I used store-bought cake flour as I had some in hand, but it is very easy to make your own. Use 2 tablespoon of corn starch in a measuring cup and then add all-purpose flour to fill the cup. Now mix it up well and sift to combine. Same way add 1 tablespoon of corn starch to ½ cup measuring cup and then fill the remaining with all-purpose flour. The flours have to be sifted at least 5 times to ensure proper mixing. If using store-bought cake flour, you will need to sift it 3 times. Also, add the salt to the flour when sifting. Keep this aside.
Butter the loaf pan liberally and then dust flour all over it. Shake off the excess flour and line the bottom of the pan with parchment paper.
Fit the stand mixer with the paddle attachment and beat the butter and sugar until pale and fluffy (about 5 minutes). You could also use a hand mixer to beat.
Add the eggs one at a time and beat well after each addition. For half an egg, beat the whole egg in a bowl and use half of it.
Add the vanilla and continuing mixing.
Reduce the speed of the mixer and add half the flour mixture. Next, add the cream and then the remaining flour. Mix well after adding each ingredient.
Scrape down the bowl and continuing beating at medium speed for about 5 minutes. You will notice that the batter becomes very creamy and fluffy after 5 minutes.
Transfer the batter to the prepared pan and tap the pan couple of times to release any trapped air.

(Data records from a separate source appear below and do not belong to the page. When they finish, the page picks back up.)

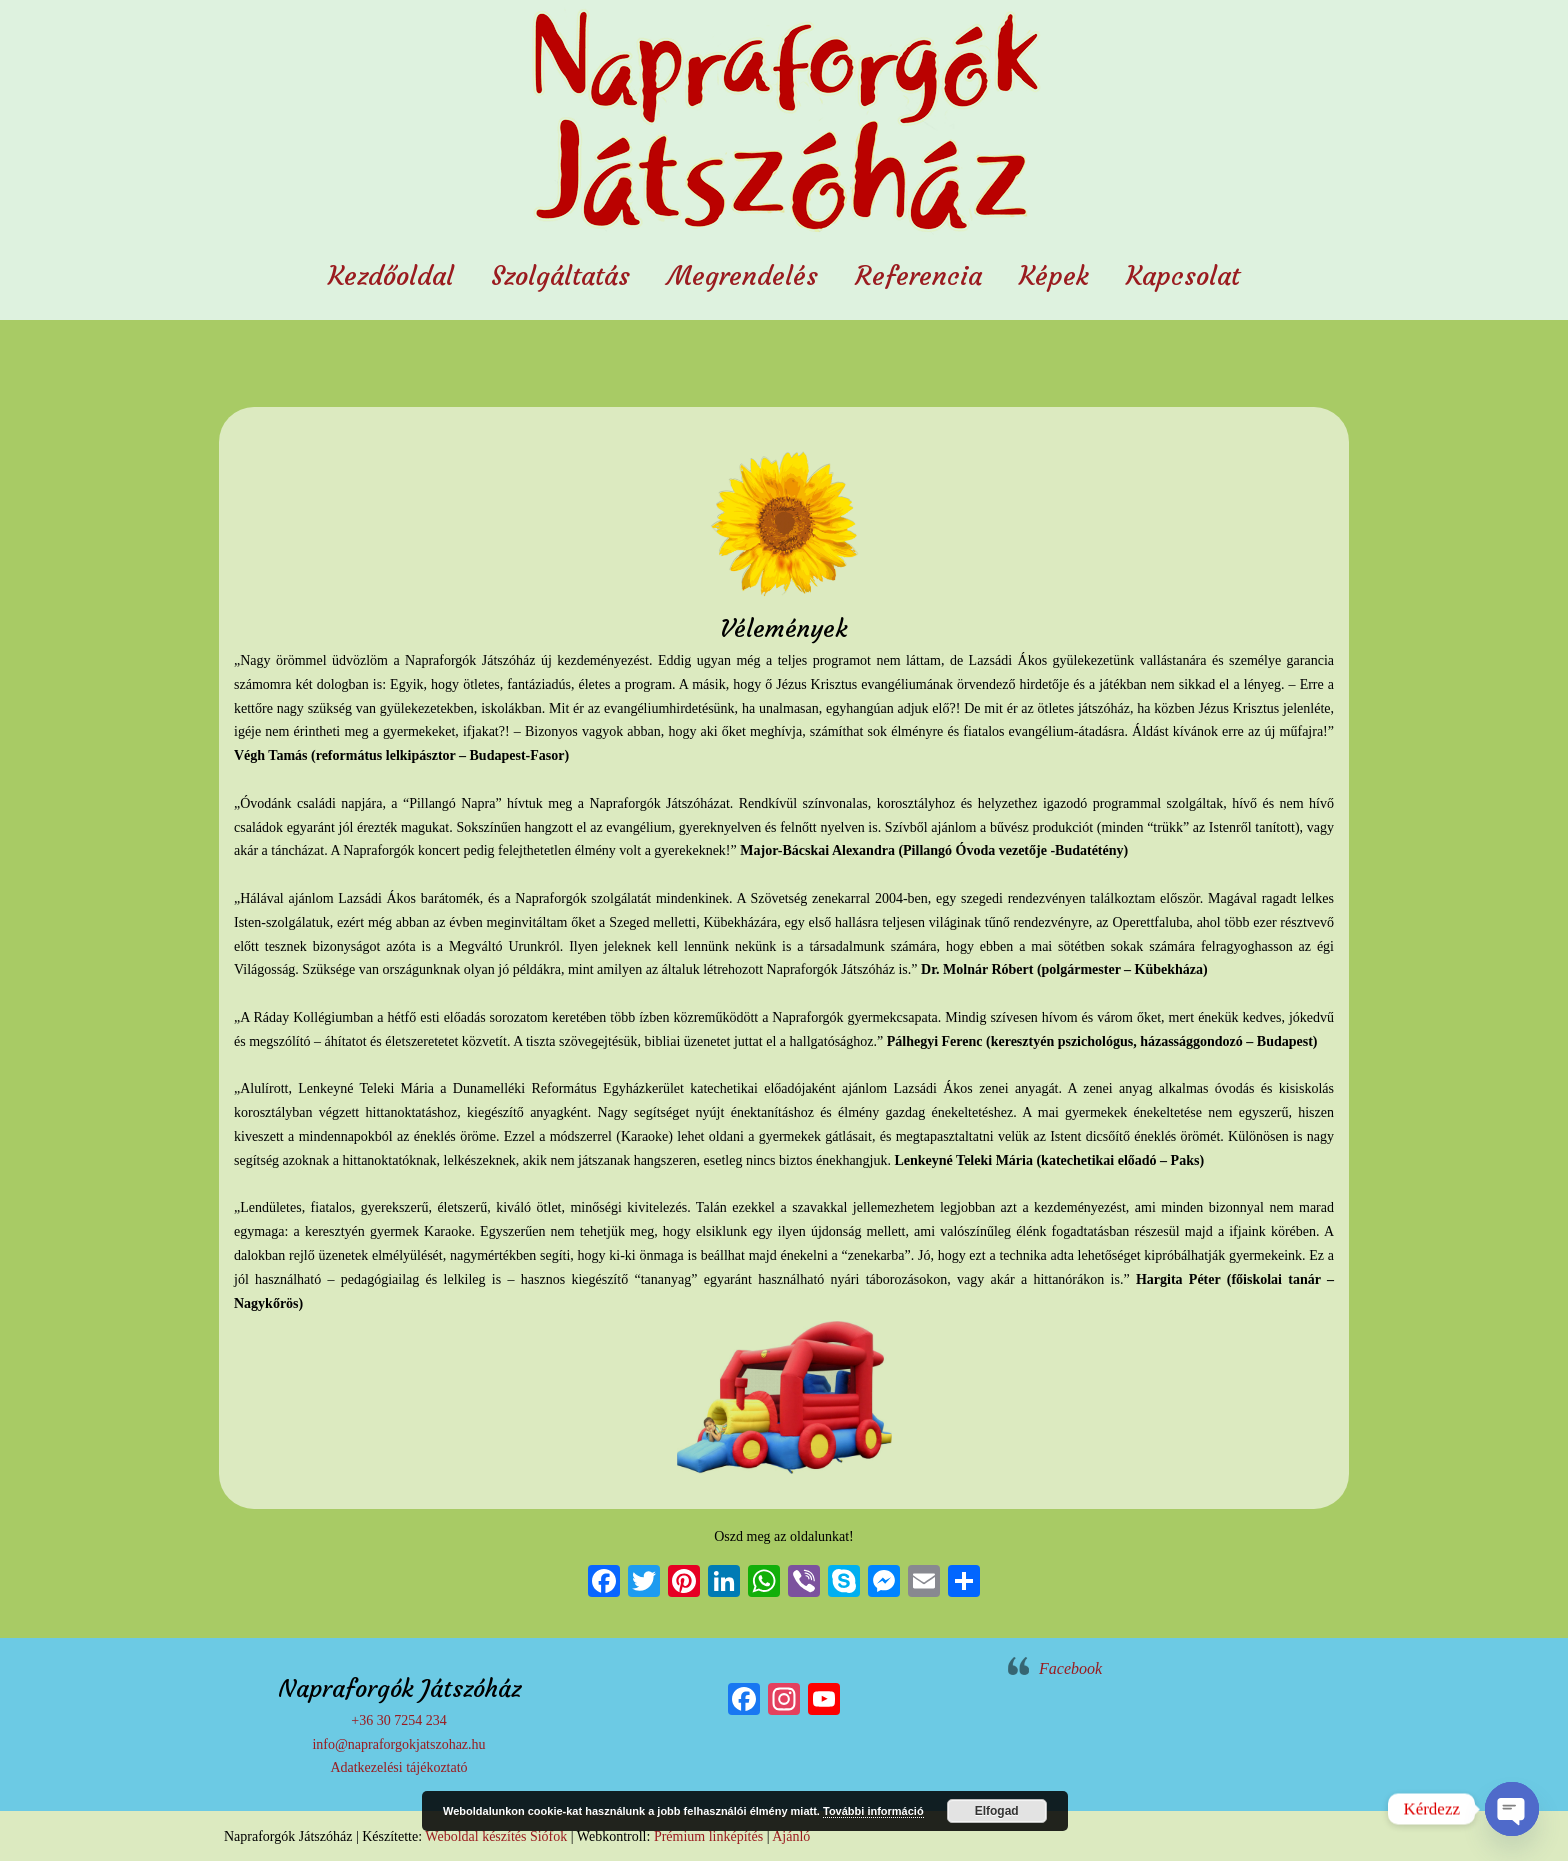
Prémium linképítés (708, 1836)
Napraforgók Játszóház (784, 124)
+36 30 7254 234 (398, 1720)
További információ (873, 1811)
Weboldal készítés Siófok (496, 1836)
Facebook (1070, 1668)
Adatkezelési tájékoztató (398, 1767)
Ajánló (791, 1836)
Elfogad (997, 1811)
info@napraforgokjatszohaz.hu (398, 1744)
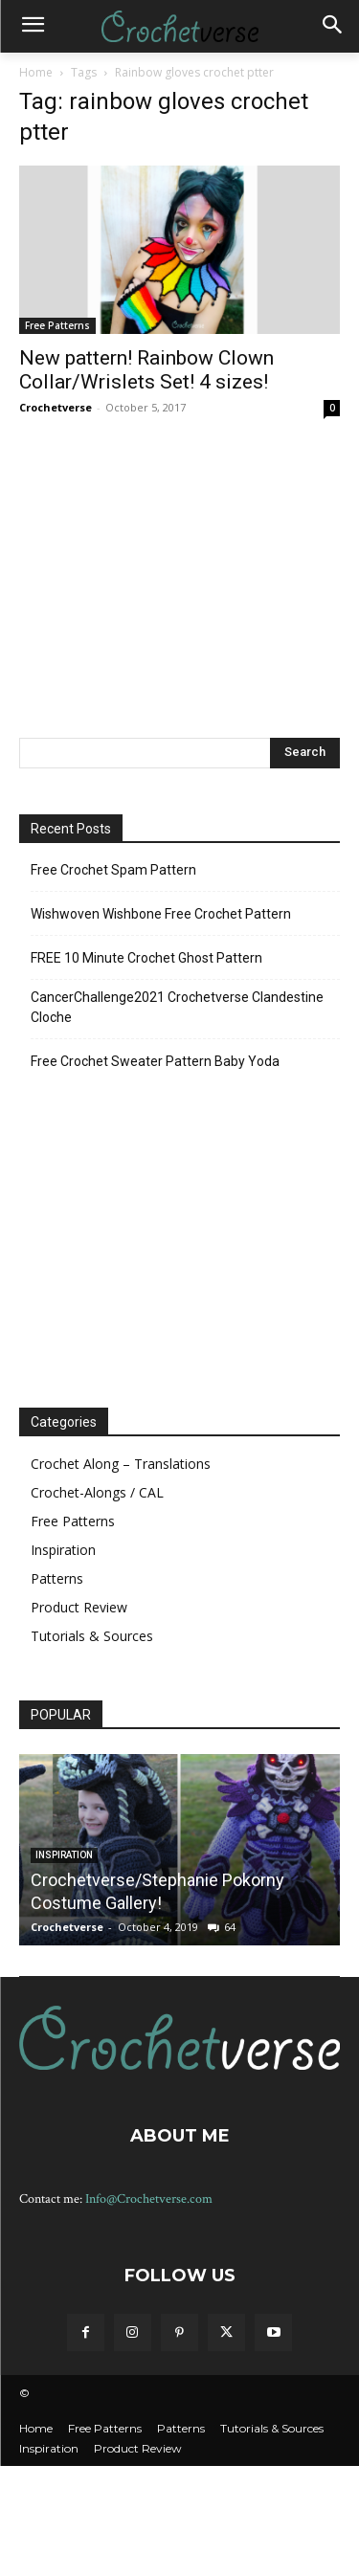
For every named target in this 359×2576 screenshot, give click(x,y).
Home (36, 72)
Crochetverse (55, 407)
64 (230, 1927)
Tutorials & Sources (92, 1636)
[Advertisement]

Place the pan in the cold oven. DO NOT PREHEAT THE OVEN. Turn on the oven to 350 F and bake until golden brown. It took me about 55 minutes. Make sure that you keep checking after 50 minutes as each oven is different and the baking time may vary. Insert a toothpick and ensure that it comes out clean with few crumbs attached.
Cool the Vanilla Pound Cake in the pan on a cooling rack for about 30 minutes. Gently run the knife along the edge of the pan and then invert it on the rack. Let it cool completely before slicing.